Dyslexia isn’t a term that I have recently come across. It’s not something I learnt about at university, had heard, or read about. Dyslexia has been an integral part of my life for as long as I can remember. My younger brother had always tried hard at school, a clever boy and well behaved. He could smash a Lego build before I had even started! His teacher just couldn’t understand why he still couldn’t read and write like the rest of the class- ‘he just couldn’t pick it up’. Thankfully, she stopped him from slipping through the system and it wasn’t too long after that we discovered the term dyslexia.

This is where the real journey began. I can remember my mum crying; not knowing what to do. He was extremely fortunate back then, due to my persistent grandmother to be the only child at our primary school receiving any form of intervention. He tried coloured lenses, had a patch on his ‘lazy’ eye and learnt the effect tongue placement had on sound production. Being invited to be a part of a trial for an ‘evolutionary’ new teaching method was the pinacol moment reality sank in. It was here, when my mum was being taught how to support my brother’s learning she realised all her struggles and low literacy levels were not the result of her being ‘dumb’, as she so frequently had been told but she too had dyslexia.

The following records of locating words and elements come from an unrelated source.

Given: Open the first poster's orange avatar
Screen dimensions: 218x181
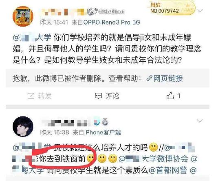Looking at the screenshot, I should point(23,16).
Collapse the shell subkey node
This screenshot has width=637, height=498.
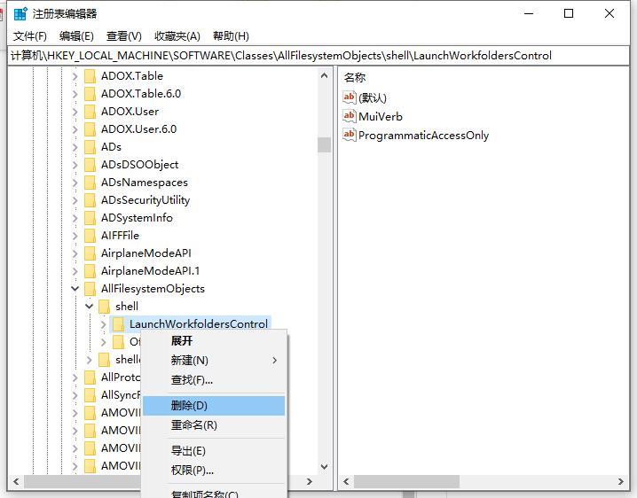point(90,307)
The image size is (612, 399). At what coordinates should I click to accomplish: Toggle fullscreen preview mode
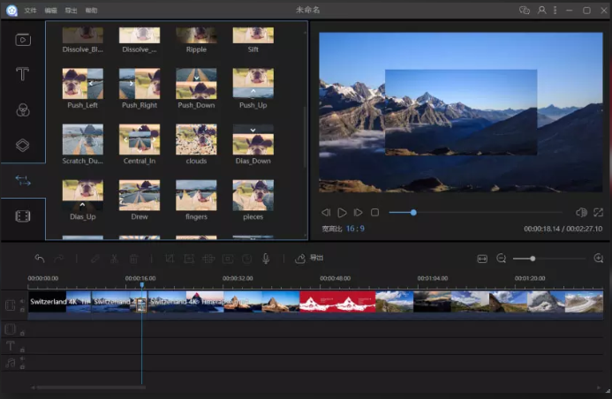tap(599, 213)
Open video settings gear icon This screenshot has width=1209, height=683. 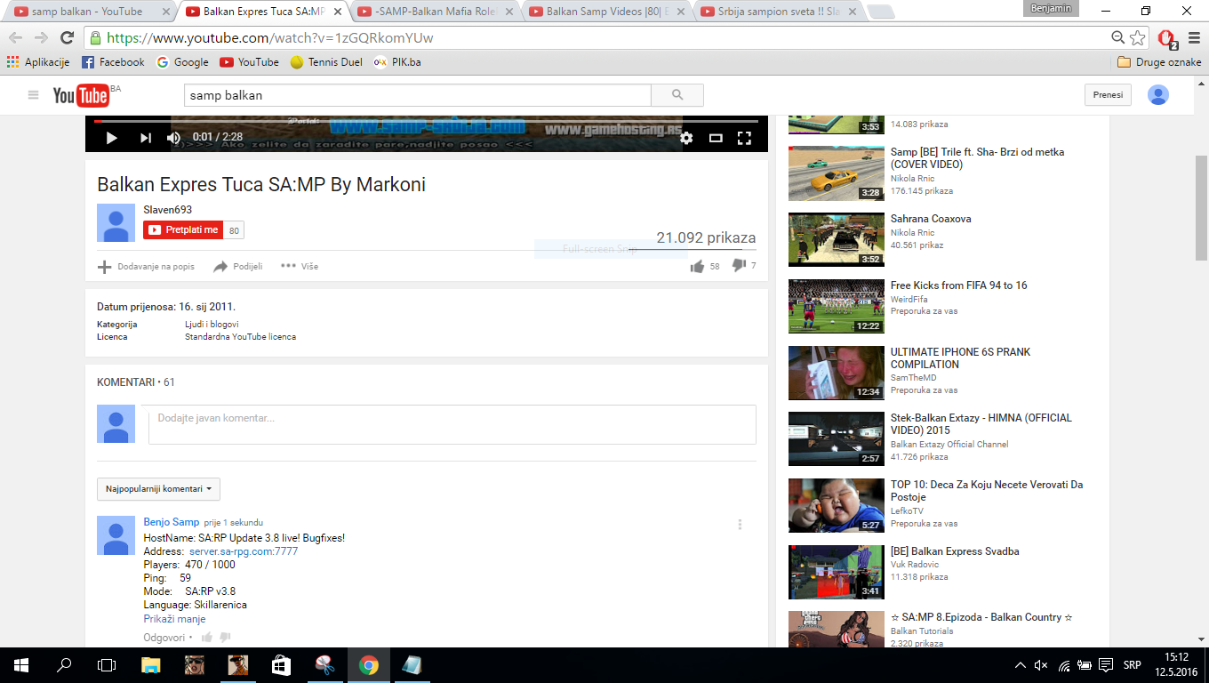coord(686,138)
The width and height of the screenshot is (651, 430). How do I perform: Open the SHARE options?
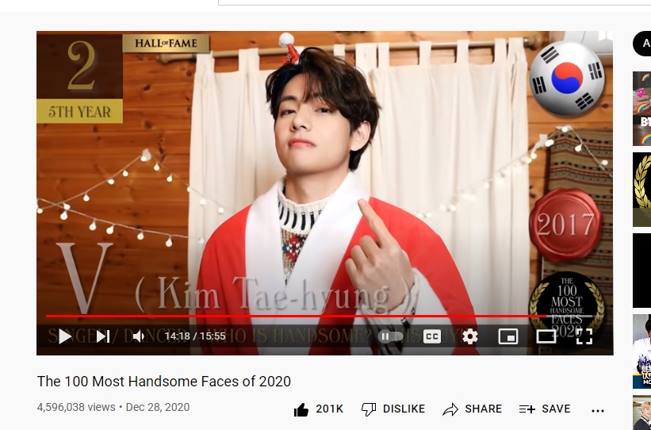[472, 409]
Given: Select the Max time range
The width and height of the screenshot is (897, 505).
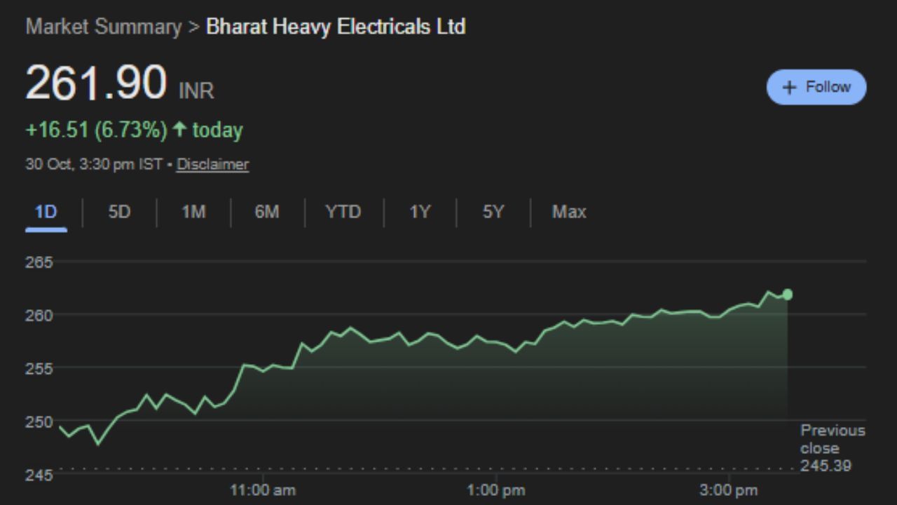Looking at the screenshot, I should (568, 212).
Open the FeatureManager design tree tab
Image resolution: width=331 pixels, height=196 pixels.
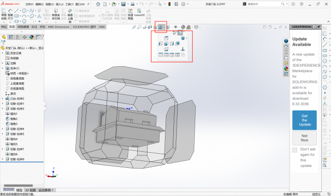click(4, 36)
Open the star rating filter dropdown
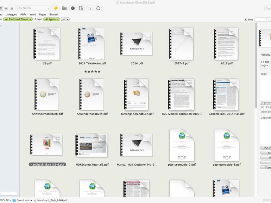Image resolution: width=271 pixels, height=203 pixels. (65, 19)
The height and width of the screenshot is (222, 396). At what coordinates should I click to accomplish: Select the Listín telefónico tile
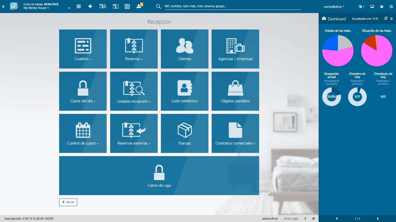pos(184,91)
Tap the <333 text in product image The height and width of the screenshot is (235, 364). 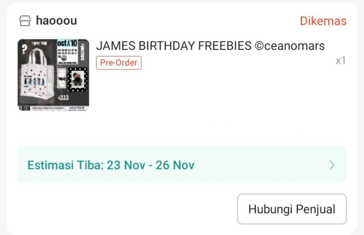click(63, 98)
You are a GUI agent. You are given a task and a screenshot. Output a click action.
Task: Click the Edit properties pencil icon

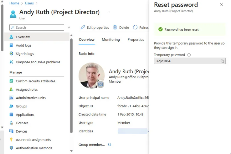pos(83,28)
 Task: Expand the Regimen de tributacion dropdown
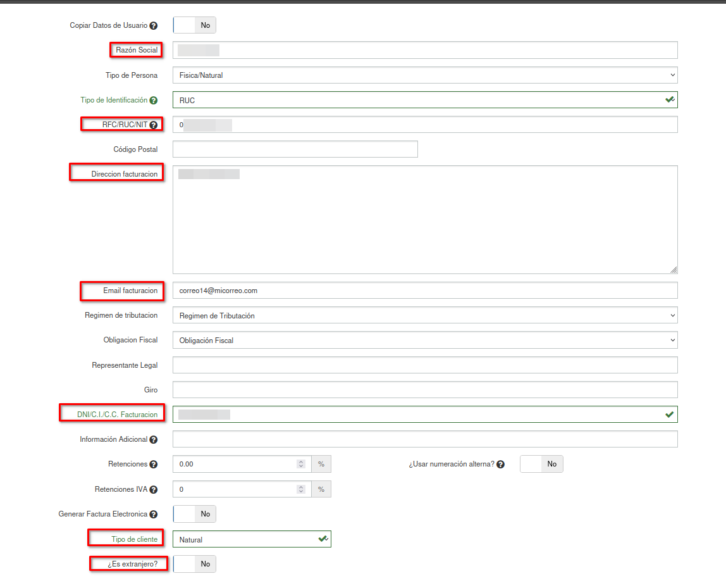click(x=424, y=315)
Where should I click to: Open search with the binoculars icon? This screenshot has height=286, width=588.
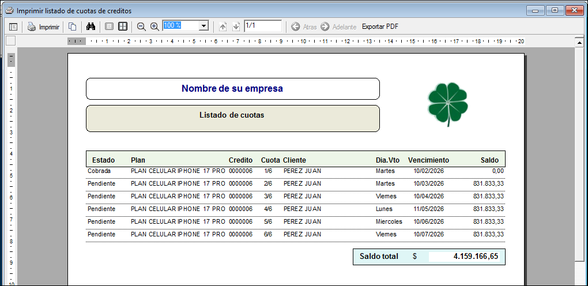click(91, 27)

Having a close relative with reading problems is one of the strongest predictors of dyslexia. Research shows that up to 65% of children with dyslexia will also have a parent with literacy difficulties. For my son, it’s his uncle, grandmother and cousin. The best chance dyslexic children have for success in school is to be identified early and begin support. If help is delayed until age 9, as opposed to age 6, it takes four times as long to improve the same skills by the same amount. If there is a family history of dyslexia or a close relative who has poor literacy skills watch for the signs (which can be found on our website under dyslexia). If you suspect that something is not right- seek help early! Your child’s teacher and school should be your first point of call! I know that sometimes you hit wall, after wall, there seems to be no straight answer. A screener for dyslexia or seeing an MSL trained professional will provide you a clear picture on what’s going on and provide you with a starting point.

This should be universal for all children, however if there is a history of learning difficulties immersing your toddler in rich vocabulary through stories, rhymes and song is an easy precautionary step.